Durante a antiguidade clássica os gregos e os romanos divertiam-se a inventar mitologias divinas, em que os deuses se envolviam em elaborados enredos de traição, vingança e lutas pelo poder. Dessas histórias, os clássicos tiravam lições para a sua vida quotidiana.

Muito séculos depois, a descendência desses clássicos (a nossa civilização ocidental) já não vive de histórias mitológicas divinas (apenas mantém uma, a abraâmica) mas criou (principalmente depois da revolução industrial e da consolidação do capitalismo) uma nova: a meritocracia.

Segundo a mitologia meritocrática, as sociedades ocidentais democráticas e capitalistas são o paraíso do mérito, ou seja, o local onde quem quiser chegar chega onde quiser. Assim sendo, a distribuição das funções da sociedade pelos diversos indivíduos obedece, unicamente, a esse princípio do mérito: em última análise, cada um faz o que tem de fazer, o que o seu mérito permite que faça. E o grande corolário é este: a distribuição da riqueza e do poder, em qualquer momento, na sociedade ocidental, é justa pois que espelha o mérito relativo de cada indivíduo. E por isso não devemos mexer nessa distribuição (nomeadamente não deve o Estado alterar esse status quo).

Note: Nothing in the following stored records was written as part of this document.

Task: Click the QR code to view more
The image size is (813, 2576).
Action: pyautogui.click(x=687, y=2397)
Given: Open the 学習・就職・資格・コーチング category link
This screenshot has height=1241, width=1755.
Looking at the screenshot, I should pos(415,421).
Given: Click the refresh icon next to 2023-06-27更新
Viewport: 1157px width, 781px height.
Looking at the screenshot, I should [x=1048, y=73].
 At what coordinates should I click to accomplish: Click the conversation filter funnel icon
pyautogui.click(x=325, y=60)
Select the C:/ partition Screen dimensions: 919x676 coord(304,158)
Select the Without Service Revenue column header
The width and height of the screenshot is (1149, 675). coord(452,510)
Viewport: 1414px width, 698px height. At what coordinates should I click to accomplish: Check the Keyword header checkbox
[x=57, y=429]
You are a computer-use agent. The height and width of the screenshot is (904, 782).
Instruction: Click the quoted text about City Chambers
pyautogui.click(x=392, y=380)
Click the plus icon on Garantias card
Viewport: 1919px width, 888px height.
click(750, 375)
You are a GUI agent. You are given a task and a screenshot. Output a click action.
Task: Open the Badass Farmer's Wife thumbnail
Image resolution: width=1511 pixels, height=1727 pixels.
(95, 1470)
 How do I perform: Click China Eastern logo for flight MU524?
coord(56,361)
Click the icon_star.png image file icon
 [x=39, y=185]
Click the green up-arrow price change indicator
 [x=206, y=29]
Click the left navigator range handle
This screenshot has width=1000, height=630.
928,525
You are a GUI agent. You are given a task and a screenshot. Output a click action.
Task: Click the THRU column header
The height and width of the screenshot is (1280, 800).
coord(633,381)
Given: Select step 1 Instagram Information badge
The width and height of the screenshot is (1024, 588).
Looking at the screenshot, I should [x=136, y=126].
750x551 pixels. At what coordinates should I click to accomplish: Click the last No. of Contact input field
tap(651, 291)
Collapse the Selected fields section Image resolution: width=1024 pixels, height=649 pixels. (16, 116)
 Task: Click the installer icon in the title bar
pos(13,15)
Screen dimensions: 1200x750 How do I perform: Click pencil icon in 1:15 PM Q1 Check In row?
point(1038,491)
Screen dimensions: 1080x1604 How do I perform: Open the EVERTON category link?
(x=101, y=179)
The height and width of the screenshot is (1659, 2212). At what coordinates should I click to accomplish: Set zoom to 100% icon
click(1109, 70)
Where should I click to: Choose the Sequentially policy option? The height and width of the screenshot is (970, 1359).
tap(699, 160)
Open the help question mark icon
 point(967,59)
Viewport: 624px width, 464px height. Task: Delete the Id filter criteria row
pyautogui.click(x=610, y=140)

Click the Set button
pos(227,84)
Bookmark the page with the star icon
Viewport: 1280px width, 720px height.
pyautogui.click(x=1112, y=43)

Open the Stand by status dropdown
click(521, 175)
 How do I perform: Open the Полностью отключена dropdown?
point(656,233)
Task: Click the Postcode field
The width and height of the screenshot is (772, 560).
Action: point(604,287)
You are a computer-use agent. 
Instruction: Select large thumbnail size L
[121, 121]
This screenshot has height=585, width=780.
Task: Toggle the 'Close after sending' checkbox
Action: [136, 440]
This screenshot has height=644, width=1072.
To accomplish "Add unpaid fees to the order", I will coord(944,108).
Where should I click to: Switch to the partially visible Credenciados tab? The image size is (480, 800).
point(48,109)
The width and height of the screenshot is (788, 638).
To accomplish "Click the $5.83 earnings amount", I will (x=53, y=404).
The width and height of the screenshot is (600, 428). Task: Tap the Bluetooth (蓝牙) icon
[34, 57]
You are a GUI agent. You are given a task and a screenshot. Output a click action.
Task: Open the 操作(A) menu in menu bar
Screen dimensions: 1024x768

Há muita gente, hoje, que acredita nesta mitologia do mérito. Mas só há duas possibilidades para se acreditar em tal patranha: ignorância (ou incapacidade cognitiva) ou interesse estratégico (e cinismo).

A ignorância resulta do facto de não perceberem que o resultado distributivo das funções, poder e riqueza na sociedade só em muito pequena parte depende do mérito dos indivíduos (embora dependa mais do mérito nas sociedades democráticas ocidentais do que noutras). E isto não é uma questão de opinião, apenas factos da realidade. É que o mérito é um conceito filosófico que diz respeito àquilo que cada um contribui, por si só, para o seu destino. Mas para se chegar a essa contribuição, teríamos que expurgar todos os outros factores que determinam o nosso futuro. Acontece que esses outros factores são inúmeros e têm um papel determinante. A saber: as condições de partida (para se avaliar o mérito teríamos todos de partir do mesmo sítio, sem heranças genéticas, monetárias, afectivas, de conhecimento e de conexões sociais); a sorte (teríamos de descontar os eventos fortuitos que nos dão vantagem ou desvantagem); as economias de escala (grande parte dos fenómenos está sujeito a economias de escala, isto é, a reforços positivos para quem ganha uma ligeira vantagem inicial. Essas economias permitem cavar um fosso, sem esforço ou mérito, entre o líder e os outros, apenas graças a uma pequena vantagem inicial, que até pode ter sido resultado da sorte).

A verdade é que a sorte não sorri mais aos audaciosos (ou especialmente a esses). A sorte sorri mais a quem mais tem (riqueza, inteligência, redes de contactos).

Quem sabe tudo isto e continua a ser paladino da mitologia do mérito, fá-lo apenas por conveniência, para poder manter a sua posição dominante, enquanto deixa os dominados convencidos de que não lhes resta outra alternativa senão aceitarem o domínio, pois que o mérito deles a mais não lhes permite.

Quando vejo pessoas bem-nascidas e com boa posição social a dizerem que tudo vai bem (“é o mérito, estúpido” clamam eles) sinto aquela vontade primária de os obrigar a partir das posições desaforáveis que os outros que eles classificam sem mérito tiveram que suportar. Pegar num administrador de um monopólio e pô-lo a nascer filho de uma prostituta e de um drogado, a ter sido abusado em criança, e depois ver que tipo de gestor ele iria dar (e todas as excepções só confirmam a regra).

Enfim, não perceber que a sorte na nascença é determinante para quase tudo na nossa vida (em termos probabilísticos e comprovado cientificamente) é ser ignorante ou muito má pessoa.